**SUPPLIED DATA:**
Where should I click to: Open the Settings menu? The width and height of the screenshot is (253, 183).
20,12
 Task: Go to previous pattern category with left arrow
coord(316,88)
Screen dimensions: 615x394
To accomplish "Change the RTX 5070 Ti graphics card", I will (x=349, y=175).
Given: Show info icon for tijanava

**WHAT THE TASK ASKS:** Copy the lines above, please. Keep them exact.

**ANSWER TO THE PROBLEM:**
Where should I click to: Open the Settings menu? The width and height of the screenshot is (253, 183).
20,12
 Task: Go to previous pattern category with left arrow
coord(316,88)
Screen dimensions: 615x394
To accomplish "Change the RTX 5070 Ti graphics card", I will (x=349, y=175).
Given: Show info icon for tijanava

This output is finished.